Barnier is also under pressure from European leaders, including German Chancellor Angela Merkel and Sarkozy, to rein in credit-rating companies in the wake of the Greek debt crisis.
Scrutiny of credit-ratings companies intensified after Greece’s rating was cut last week to junk status by Standard & Poor’s. The downgrade added urgency to European plans to bail out the debt-plagued nation.
While Barnier, a member of Sarkozy’s center-right Union for a Popular Movement Party, understands English and often corrects his translator, he prefers to answer questions in French. He gave his first speech in English as commissioner at a conference in Brussels on April 26.
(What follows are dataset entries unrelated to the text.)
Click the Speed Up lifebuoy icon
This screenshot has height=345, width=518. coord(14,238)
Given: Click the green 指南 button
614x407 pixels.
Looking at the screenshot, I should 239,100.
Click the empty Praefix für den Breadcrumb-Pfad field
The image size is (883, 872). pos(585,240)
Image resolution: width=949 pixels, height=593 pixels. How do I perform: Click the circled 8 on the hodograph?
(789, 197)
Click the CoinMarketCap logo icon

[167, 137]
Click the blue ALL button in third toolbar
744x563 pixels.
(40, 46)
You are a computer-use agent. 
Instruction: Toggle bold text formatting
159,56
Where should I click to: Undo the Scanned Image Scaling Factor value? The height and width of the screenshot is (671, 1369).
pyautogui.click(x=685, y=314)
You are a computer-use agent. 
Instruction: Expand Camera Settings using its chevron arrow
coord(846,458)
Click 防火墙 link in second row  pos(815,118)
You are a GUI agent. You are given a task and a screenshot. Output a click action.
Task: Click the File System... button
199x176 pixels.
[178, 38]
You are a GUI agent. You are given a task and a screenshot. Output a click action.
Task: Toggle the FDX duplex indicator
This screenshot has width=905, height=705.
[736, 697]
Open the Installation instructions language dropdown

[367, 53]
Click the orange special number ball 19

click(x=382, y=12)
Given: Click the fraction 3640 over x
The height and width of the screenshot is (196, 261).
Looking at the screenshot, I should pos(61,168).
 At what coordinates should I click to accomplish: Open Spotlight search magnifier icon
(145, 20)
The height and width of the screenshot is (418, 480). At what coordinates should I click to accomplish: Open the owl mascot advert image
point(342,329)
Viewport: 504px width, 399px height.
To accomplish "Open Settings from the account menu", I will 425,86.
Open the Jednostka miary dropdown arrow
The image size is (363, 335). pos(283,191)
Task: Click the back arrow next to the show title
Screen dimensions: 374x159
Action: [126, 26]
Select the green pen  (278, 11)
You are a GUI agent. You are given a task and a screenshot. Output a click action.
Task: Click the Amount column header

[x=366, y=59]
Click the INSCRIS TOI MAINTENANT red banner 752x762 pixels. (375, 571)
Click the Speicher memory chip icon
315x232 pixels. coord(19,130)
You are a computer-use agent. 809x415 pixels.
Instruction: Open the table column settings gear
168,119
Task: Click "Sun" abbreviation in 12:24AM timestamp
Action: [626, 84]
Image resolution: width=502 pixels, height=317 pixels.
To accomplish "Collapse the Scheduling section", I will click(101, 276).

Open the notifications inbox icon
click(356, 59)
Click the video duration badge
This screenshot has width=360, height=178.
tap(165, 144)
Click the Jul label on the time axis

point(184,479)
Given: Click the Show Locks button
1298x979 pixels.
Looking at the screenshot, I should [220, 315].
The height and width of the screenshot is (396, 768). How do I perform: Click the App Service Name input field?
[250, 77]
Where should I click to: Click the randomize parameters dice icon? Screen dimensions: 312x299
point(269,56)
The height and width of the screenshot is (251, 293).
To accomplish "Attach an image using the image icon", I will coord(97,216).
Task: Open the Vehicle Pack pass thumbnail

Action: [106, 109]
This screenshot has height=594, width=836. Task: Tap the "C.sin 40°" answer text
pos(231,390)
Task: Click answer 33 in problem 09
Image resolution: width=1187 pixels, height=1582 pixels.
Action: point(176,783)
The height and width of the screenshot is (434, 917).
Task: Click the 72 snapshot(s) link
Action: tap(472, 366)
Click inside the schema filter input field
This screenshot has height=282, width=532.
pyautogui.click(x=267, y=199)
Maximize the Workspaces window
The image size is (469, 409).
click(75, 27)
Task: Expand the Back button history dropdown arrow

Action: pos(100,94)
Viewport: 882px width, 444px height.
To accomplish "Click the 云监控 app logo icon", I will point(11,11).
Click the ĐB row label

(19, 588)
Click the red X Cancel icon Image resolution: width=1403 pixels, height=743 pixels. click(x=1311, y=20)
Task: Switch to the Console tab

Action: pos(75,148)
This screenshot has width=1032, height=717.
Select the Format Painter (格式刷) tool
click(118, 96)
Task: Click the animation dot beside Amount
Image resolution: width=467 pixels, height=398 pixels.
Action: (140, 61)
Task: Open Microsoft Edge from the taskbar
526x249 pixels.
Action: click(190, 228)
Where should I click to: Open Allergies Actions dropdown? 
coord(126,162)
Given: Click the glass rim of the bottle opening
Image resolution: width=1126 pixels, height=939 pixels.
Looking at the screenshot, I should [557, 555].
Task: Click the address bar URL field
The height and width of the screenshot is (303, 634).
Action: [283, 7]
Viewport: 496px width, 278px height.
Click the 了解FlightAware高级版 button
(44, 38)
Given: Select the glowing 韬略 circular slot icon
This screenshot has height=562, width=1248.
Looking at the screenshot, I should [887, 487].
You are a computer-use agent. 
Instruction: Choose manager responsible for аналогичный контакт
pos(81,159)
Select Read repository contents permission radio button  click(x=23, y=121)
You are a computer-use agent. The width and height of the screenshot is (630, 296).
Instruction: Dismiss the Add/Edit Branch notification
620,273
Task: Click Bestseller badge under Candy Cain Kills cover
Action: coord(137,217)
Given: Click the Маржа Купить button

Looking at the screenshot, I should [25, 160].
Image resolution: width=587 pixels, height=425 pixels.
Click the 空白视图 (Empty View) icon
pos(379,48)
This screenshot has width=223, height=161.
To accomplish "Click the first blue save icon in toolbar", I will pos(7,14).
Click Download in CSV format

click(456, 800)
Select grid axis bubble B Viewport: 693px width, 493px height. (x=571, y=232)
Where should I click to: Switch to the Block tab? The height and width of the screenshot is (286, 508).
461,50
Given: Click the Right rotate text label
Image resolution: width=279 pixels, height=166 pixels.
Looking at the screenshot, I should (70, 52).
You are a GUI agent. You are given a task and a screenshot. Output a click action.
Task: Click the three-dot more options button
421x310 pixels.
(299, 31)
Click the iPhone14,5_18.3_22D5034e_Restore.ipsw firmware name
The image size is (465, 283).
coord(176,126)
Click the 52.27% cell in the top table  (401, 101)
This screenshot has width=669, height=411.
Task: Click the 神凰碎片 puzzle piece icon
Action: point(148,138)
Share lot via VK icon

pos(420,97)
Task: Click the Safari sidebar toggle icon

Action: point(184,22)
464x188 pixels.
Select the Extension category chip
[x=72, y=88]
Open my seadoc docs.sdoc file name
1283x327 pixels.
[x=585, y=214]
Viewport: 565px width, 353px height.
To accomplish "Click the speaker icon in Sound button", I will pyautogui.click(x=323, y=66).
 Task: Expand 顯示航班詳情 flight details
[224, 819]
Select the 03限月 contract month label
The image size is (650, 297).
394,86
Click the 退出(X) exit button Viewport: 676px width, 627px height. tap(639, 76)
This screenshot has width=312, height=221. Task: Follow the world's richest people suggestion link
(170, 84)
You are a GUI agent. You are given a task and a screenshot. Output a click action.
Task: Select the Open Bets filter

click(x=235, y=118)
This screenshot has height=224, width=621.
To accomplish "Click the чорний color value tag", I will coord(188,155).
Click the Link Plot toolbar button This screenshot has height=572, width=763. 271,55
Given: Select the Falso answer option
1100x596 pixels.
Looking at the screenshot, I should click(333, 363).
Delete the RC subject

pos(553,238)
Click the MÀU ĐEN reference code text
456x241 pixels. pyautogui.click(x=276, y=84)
Barnier is frustrated at waning political will to push through tougher financial regulation. “I’m concerned about time disappearing,” he said.
He will mix these concerns with diplomacy during his scheduled meetings with Goldman Sachs Group Inc. Chief Executive Officer Lloyd Blankfein, Citigroup Inc. CEO Vikram Pandit and JPMorgan Chase & Co. CEO Jamie Dimon in New York next week.
Killy, who is helping to plan the 2014 Winter Olympics in Russia, is still in touch with Barnier, noting that one of his countryman’s strengths is making allies.
“When we went into the adventure of the Olympics, about 95 percent of the people said we’d only last six months together,” Killy said. “We started as friends and ended as brothers.”